Programming- and CLI-Interface for the h5-dataformat of the Shepherd-Testbed


Keywords
testbed, beaglebone, pru, batteryless, energyharvesting, solar
License
MIT
Install
pip install shepherd-data==2024.5.1

Documentation

Shepherd - Datalib

PyPiVersion image Pytest CodeStyle

Data-Package: https://pypi.org/project/shepherd_data

Core-library: https://pypi.org/project/shepherd_core

Main Documentation: https://orgua.github.io/shepherd

Main Project: https://github.com/orgua/shepherd

Source Code: https://github.com/orgua/shepherd-datalib


The Repository contains python packages for the shepherd-testbed

  • /shepherd_core bundles functionality that is used by multiple tools and the community
  • /shepherd_data holds the data-module that is designed for users of the testbed

Navigate there to get an in depth view for the tools.

Development

PipEnv

The environment brings everything needed for dev-work, steps for installing are described below also as shell-commands (OS-independent).

  • clone repository
  • navigate shell into directory
  • install environment
  • activate shell
  • optional
    • update pipenv (optional)
    • add special packages with -dev switch
git clone https://github.com/orgua/shepherd-datalib
cd .\shepherd-datalib

pipenv install --dev
pipenv shell

pipenv update
pipenv install --dev pytest

Update dynamic Fixtures

When external dependencies (Target-Lib) or core-models change, the fixtures should be also updated for the testbed.
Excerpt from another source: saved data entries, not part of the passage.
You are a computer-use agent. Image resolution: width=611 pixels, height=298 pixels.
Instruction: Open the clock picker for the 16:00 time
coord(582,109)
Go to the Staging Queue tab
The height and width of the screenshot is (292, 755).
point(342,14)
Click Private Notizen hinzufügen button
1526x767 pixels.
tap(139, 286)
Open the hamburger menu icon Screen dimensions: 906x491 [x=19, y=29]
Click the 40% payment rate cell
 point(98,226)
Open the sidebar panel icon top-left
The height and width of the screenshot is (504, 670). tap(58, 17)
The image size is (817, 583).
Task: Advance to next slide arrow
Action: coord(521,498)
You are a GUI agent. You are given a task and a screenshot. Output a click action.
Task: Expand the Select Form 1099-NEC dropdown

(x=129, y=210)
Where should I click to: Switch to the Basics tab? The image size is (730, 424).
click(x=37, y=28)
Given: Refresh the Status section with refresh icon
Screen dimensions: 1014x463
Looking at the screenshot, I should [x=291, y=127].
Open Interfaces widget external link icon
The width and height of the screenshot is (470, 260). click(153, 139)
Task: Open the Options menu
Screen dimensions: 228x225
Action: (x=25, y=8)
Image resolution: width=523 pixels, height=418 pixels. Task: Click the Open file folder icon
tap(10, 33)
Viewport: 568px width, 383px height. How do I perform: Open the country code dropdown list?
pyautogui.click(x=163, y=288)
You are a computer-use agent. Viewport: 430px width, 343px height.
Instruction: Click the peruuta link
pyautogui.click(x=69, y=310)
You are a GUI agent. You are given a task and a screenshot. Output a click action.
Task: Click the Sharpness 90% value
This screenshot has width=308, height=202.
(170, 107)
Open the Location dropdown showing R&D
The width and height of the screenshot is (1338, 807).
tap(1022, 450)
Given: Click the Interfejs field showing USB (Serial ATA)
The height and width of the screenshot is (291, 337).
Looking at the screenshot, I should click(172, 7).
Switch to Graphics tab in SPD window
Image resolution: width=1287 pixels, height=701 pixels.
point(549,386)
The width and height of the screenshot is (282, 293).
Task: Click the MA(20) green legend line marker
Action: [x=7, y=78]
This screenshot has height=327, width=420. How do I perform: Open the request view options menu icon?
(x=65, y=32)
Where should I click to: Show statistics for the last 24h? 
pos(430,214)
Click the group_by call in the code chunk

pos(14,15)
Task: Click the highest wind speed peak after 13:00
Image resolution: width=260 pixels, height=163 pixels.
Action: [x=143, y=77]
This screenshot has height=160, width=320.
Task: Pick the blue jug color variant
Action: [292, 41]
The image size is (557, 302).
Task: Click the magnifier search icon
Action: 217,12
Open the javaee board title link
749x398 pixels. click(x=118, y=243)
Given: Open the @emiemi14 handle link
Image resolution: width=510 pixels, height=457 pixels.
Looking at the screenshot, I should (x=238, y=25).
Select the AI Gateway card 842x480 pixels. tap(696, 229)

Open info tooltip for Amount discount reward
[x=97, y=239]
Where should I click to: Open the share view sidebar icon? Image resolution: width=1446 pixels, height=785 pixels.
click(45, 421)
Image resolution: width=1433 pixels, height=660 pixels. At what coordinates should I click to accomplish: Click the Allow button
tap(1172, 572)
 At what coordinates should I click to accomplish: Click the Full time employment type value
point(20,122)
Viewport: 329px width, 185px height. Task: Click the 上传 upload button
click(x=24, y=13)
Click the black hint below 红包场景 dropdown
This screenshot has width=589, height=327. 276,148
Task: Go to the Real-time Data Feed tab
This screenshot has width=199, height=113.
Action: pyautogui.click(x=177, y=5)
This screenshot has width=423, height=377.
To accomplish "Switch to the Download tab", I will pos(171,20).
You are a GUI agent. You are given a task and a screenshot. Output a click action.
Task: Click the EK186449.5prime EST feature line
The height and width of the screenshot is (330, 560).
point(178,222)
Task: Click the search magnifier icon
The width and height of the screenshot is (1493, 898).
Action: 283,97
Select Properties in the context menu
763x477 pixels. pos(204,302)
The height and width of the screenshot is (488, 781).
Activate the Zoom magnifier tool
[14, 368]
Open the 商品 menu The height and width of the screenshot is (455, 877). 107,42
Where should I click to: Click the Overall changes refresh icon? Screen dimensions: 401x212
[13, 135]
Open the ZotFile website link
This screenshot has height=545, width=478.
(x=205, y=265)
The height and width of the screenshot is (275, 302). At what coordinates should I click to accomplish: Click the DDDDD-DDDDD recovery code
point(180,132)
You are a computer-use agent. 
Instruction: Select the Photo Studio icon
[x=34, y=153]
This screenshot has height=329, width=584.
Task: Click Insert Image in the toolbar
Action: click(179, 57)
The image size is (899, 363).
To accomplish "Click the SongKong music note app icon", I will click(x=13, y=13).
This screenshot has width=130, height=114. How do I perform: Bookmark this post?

python3 extra/gen_firmwares.py
python3 extra/gen_energy_envs.py
python3 extra/prime_database.py
# commit the updated 'shepherd_core/shepherd_core/data_models/content/_external_fixtures.yaml'
# delete (optional) 'extra/content'

Running Testbench

  • run pytest in _core- or _data-subdirectory
  • alternative (bottom-cmd) is running from failed test to next fail (if any)
pytest
pytest --stepwise

Code Coverage (with pytest)

  • run coverage in _core- or _data-subdirectory
  • check results (in browser ./htmlcov/index.html)
coverage run -m pytest

coverage html
# or simpler
coverage report

Release-Procedure

  • if models were changed run all scripts in /extra to update pseudo-database
  • increase version number by executing bump2version
  • install and run pre-commit for QA-Checks, see steps below
  • run unittests from both packages locally
    • additionally every commit gets automatically tested by GitHub workflows
  • update changelog in CHANGELOG.md
  • move code from dev-branch to main by PR
  • add tag to commit - reflecting current version number - i.e. v2023.9.0
    • GitHub automatically creates a release & pushes the release to pypi
  • update release-text with latest Changelog (from CHANGELOG.md)
  • rebase dev-branch
pipenv shell

bump2version --allow-dirty --new-version 2024.5.1
# ⤷ format: year.month.patch_release

pre-commit run --all-files

# additional QA-Tests (currently with open issues)
pyright

# inside sub-modules unittests
cd shepherd_core
pytest --stepwise
cd ../shepherd_data
pytest --stepwise
# when developers add code they should make sure its covered by the testsuite
coverage run -m pytest
coverage html

Open Tasks / TODO

  • remove db-specific fields

  • add map-generator

  • add tests for broken h5-files

  • divide h5-tests in valid and healthy

  • add multi-processing

  • divide core into sub-libs:

    • shepherd_models: data_models + vsource
    • shepherd_fw_tools
    • shepherd_decoders
    • shepherd_core:
  • allow combining measurements (data_0...data_#)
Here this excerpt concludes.